14. The step of generating the robot's travel path is: The steps include identifying a first point relating to the robot's current position and a second point relating to the robot's target position based on the aforementioned target map, The steps include: applying the aforementioned target map, the first point, and the second point to a route prediction model trained to predict a route to obtain a temporary route; The robot control method according to claim 11, characterized by comprising the step of acquiring a region of interest that includes an area on the target map where the robot can move, based on the target map and the temporary route.
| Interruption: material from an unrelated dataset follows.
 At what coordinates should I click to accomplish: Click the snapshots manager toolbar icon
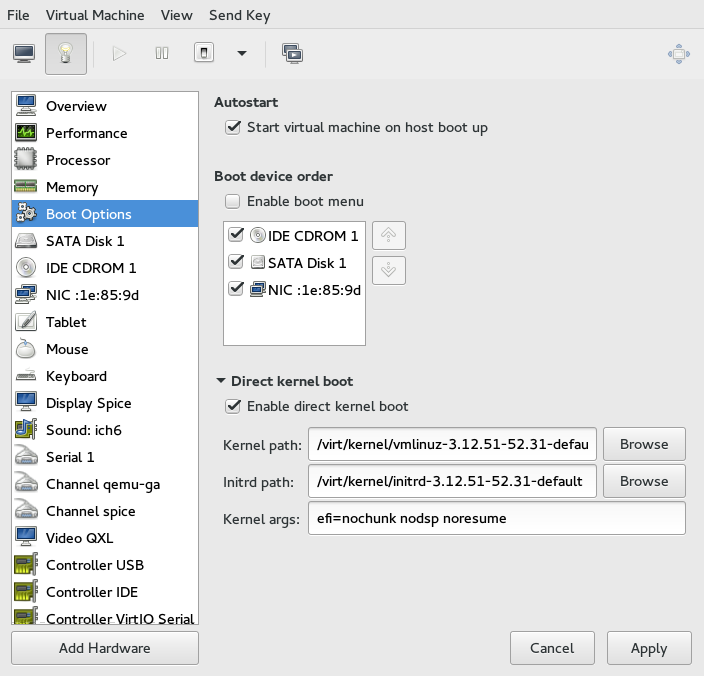[x=293, y=53]
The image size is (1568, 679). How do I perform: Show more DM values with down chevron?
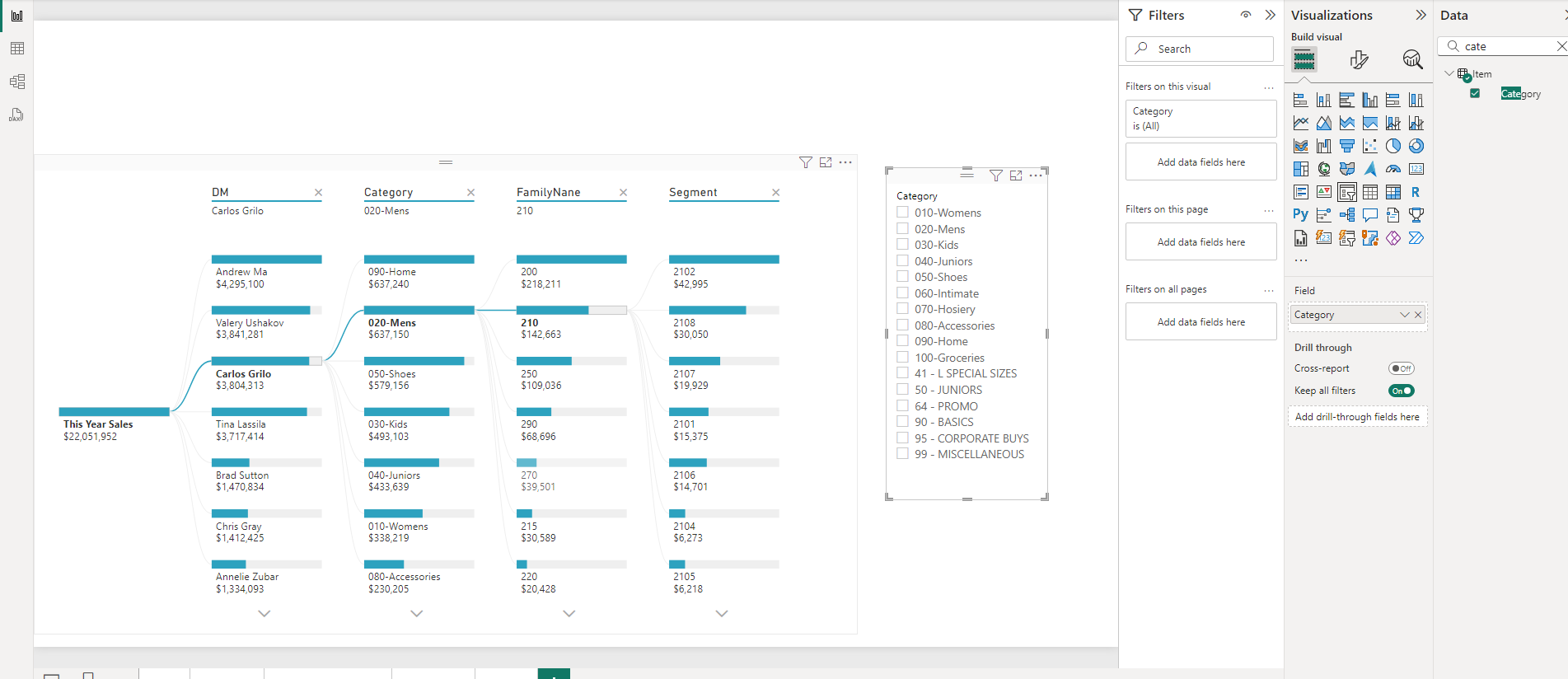264,613
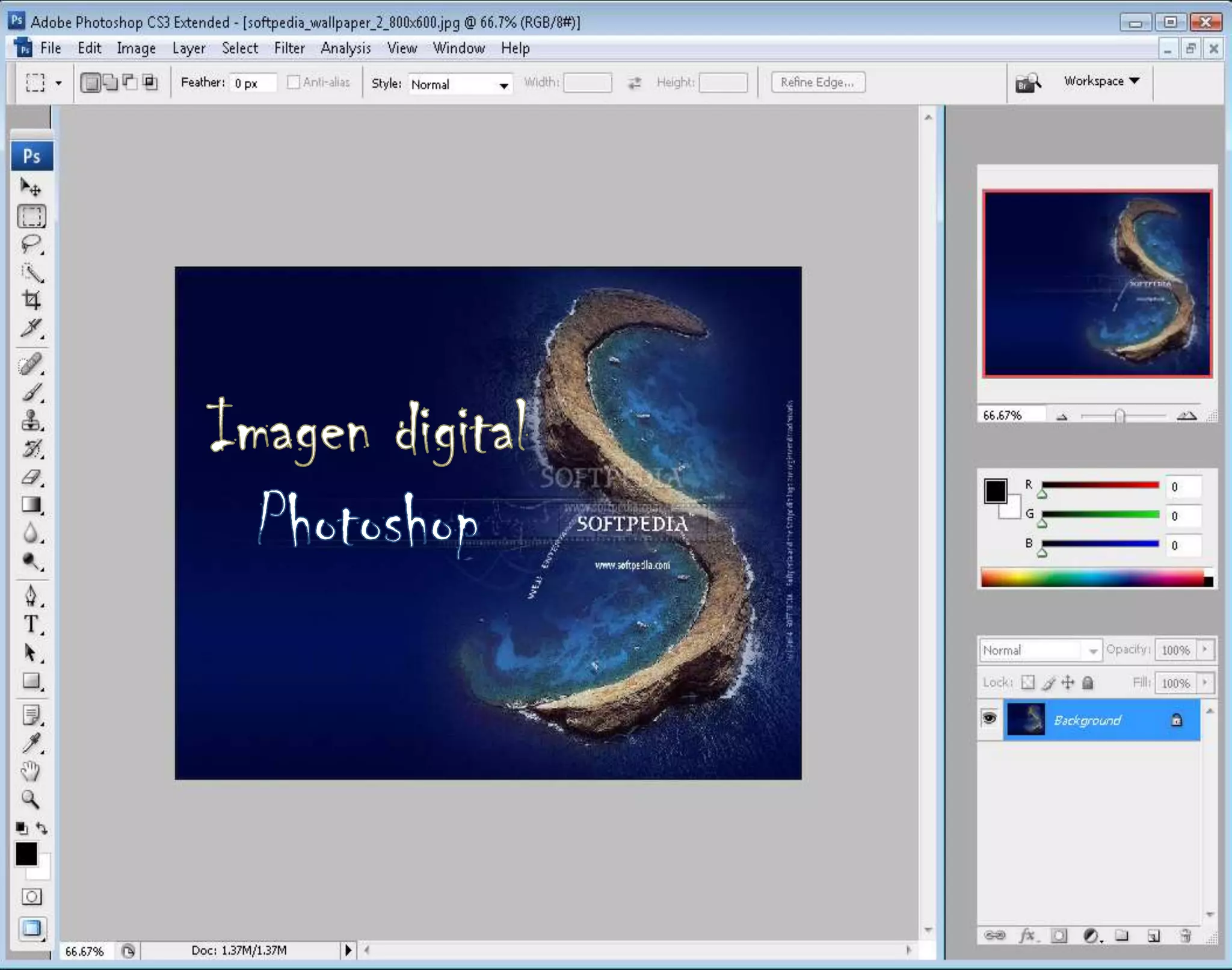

15. The step of generating the robot's travel path is: A step of determining a target region, which is the region applied to connect the at least one unit map with respect to the region of interest, based on the size and function of the robot; The robot control method according to claim 14, characterized by comprising the step of determining a predetermined point in the target area as at least one waypoint.
16. The robot control method according to claim 11, characterized in that the step of generating the robot's travel path includes the step of determining the connected graph in which each of the at least one unit map is applied as a node and the at least one waypoint is applied as an edge between the nodes, based on the determination of the at least one waypoint.
17. The step of generating the robot's travel path is: The steps include identifying a reference unit map containing the target position of the robot in at least one of the unit maps, A step of identifying a comparative unit map adjacent to the reference unit map using at least one waypoint, The robot control method according to claim 16, characterized in that if the robot identifies that it is impossible to move from the at least one waypoint between the comparison unit map and the reference unit map to the target position due to an obstacle included in the reference unit map, the robot deletes the at least one waypoint between the comparison unit map and the reference unit map.
18. The step of generating the robot's travel path is: A step of determining the weighting value of the edges included in the connected graph based on the speed of the robot, the energy consumption of the robot, the safety of the robot, the priority of each of the at least one unit map, or at least one combination thereof. The robot control method according to claim 16, comprising the step of applying the linked graph, on which the weighted values have been determined, to a predetermined path algorithm to generate the travel path based on the obtained path score.
19. The step of generating the robot's travel path is: A step of controlling the robot so that it moves along the travel path based on the generation of the travel path, The robot updates the target map by receiving information about obstacles it has identified while moving. The robot control method according to claim 11, characterized by comprising the step of determining the at least one waypoint again based on the target map on which the update has been performed.
20. The step of generating the robot's travel path is: If the at least one unit map relates to a multi-layer structure, the steps include determining a target layer from among the multiple layers included in the multi-layer structure, The robot control method according to claim 11, comprising the step of generating the target map by linking at least one map relating to the target layer among the at least one unit map.